### Task
Within the records below, reproduce without change the lines from the line that has "https://mp3get.xyz/ (614, 383)" through the line that has "Screenshot is 1280x720.", and only those.

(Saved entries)
☆ ☆ ☆ ☆ ☆ ☆ ☆

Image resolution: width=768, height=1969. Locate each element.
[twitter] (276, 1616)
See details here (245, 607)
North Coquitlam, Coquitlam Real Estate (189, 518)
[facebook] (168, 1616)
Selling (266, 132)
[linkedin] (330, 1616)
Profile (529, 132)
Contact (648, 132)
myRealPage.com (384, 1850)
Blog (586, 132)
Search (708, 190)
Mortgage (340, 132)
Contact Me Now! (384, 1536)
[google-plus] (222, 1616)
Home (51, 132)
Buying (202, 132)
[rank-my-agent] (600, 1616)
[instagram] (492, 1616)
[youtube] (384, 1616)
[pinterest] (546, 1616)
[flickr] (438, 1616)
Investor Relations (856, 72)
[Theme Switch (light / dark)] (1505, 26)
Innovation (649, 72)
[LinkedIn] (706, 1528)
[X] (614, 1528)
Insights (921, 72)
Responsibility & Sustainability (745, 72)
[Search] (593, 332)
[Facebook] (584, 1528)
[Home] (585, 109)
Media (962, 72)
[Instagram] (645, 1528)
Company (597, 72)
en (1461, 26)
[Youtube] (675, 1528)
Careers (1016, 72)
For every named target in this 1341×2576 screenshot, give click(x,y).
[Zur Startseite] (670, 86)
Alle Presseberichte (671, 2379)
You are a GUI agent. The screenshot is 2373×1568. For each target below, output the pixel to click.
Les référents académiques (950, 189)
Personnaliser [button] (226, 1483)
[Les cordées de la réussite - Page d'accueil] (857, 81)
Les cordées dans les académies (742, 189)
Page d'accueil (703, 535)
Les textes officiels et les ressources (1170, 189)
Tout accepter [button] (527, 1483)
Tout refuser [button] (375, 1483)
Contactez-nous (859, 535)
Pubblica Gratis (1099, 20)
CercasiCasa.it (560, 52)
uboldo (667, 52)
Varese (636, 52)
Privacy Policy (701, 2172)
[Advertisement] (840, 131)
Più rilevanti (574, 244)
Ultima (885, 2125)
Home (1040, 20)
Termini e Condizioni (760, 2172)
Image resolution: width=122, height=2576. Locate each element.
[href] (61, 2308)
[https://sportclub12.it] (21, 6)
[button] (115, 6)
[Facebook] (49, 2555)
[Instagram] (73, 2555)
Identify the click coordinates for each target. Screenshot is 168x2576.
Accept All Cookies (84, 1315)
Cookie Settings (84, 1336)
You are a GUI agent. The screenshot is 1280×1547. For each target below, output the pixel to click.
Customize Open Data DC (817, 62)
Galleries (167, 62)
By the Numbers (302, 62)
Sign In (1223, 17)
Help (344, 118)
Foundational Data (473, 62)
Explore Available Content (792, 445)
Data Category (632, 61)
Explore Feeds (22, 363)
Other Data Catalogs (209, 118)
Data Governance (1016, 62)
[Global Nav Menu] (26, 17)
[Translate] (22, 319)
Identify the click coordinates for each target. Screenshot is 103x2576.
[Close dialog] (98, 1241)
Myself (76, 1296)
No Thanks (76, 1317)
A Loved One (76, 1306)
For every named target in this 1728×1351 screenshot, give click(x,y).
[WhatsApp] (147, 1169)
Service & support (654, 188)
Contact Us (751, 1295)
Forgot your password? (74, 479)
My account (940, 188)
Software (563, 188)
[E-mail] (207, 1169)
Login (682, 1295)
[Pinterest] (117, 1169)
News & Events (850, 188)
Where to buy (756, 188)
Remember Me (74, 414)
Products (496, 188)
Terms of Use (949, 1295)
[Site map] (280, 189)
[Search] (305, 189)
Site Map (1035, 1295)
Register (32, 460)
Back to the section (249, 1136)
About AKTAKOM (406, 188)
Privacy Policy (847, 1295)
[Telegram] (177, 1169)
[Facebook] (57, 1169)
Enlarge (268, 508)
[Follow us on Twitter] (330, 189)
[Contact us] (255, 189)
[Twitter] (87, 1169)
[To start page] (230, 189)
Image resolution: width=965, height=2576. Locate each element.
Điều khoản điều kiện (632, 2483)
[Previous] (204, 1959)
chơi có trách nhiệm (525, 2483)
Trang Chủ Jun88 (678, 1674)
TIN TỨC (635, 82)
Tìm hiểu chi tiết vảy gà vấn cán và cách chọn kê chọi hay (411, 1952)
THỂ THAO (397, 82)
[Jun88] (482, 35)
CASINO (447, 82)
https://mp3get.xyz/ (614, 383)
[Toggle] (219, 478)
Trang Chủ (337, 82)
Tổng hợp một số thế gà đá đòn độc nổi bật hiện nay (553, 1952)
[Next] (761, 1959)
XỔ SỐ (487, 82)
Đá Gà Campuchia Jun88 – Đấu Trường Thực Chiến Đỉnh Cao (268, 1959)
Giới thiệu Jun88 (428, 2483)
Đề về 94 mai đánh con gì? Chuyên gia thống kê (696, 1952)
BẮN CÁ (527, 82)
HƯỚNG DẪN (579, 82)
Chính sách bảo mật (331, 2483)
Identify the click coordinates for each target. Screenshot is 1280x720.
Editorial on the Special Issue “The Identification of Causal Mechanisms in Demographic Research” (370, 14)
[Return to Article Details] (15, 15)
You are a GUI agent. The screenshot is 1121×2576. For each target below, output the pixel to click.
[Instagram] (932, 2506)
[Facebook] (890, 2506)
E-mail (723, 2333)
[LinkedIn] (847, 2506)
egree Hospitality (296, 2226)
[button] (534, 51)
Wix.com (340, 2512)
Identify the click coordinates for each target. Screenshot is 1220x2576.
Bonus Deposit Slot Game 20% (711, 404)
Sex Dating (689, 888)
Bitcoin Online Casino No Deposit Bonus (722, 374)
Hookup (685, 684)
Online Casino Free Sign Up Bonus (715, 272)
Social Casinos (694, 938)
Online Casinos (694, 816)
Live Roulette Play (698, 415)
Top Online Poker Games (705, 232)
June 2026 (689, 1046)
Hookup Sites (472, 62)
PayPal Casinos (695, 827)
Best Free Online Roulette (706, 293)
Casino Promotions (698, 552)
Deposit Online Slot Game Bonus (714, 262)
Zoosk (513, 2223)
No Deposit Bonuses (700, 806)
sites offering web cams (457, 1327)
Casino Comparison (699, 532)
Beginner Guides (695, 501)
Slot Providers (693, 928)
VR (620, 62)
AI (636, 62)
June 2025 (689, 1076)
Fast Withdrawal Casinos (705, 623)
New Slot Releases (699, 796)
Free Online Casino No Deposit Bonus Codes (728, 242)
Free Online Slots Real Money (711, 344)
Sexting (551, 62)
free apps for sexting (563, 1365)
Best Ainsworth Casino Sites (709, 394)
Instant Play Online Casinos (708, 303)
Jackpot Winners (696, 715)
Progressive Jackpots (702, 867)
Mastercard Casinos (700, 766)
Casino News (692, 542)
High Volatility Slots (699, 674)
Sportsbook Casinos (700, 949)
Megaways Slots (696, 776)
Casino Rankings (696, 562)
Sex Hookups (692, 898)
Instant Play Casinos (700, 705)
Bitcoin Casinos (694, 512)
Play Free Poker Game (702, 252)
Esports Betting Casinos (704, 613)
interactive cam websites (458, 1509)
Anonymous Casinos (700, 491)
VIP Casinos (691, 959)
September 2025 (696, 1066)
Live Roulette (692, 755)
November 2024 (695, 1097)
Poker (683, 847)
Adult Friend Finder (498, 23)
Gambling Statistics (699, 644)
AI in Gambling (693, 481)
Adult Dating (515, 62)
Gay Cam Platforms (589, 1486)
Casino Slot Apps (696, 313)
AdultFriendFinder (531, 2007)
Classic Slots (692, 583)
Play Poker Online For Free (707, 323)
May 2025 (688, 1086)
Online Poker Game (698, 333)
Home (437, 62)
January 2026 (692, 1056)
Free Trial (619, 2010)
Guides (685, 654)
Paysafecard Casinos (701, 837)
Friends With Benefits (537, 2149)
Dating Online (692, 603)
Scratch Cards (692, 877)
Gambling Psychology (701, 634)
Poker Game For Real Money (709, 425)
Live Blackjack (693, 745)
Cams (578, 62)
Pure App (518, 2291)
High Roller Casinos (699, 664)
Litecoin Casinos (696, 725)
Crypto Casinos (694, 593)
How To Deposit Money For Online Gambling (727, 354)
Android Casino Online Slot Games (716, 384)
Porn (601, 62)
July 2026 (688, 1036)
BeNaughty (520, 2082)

☆ ☆ ☆ ☆ ☆ ☆ ☆

### Exercise response
https://mp3get.xyz/ (614, 383)
[Toggle] (219, 478)
Trang Chủ (337, 82)
Tổng hợp một số thế gà đá đòn độc nổi bật hiện nay (553, 1952)
[Next] (761, 1959)
XỔ SỐ (487, 82)
Đá Gà Campuchia Jun88 – Đấu Trường Thực Chiến Đỉnh Cao (268, 1959)
Giới thiệu Jun88 (428, 2483)
Đề về 94 mai đánh con gì? Chuyên gia thống kê (696, 1952)
BẮN CÁ (527, 82)
HƯỚNG DẪN (579, 82)
Chính sách bảo mật (331, 2483)
Identify the click coordinates for each target. Screenshot is 1280x720.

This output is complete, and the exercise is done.